Material supplied:
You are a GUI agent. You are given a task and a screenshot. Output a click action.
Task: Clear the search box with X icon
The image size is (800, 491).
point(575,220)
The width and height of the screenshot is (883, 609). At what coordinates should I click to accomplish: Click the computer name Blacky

...

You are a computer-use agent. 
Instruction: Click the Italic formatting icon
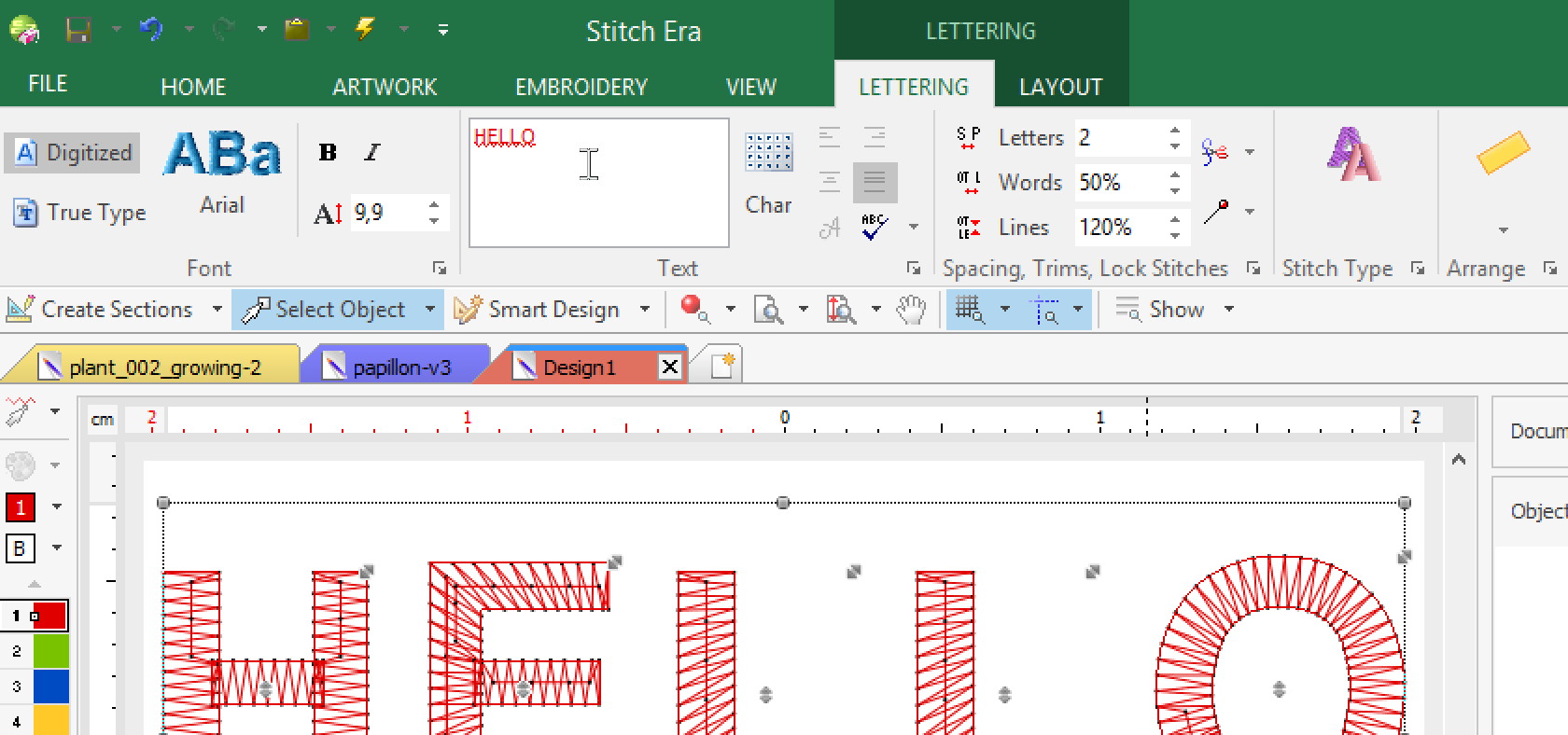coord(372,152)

Activity: Please give back exactly the lines of this listing beginning at the line with "You are a GUI" and ending with the line with "The width and", both included, and nothing else.

Answer space:
You are a GUI agent. You are given a task and a screenshot. Output a click action.
Task: Clear the search box with X icon
The image size is (800, 491).
point(575,220)
The width and height of the screenshot is (883, 609). At what coordinates should I click to accomplish: Click the computer name Blacky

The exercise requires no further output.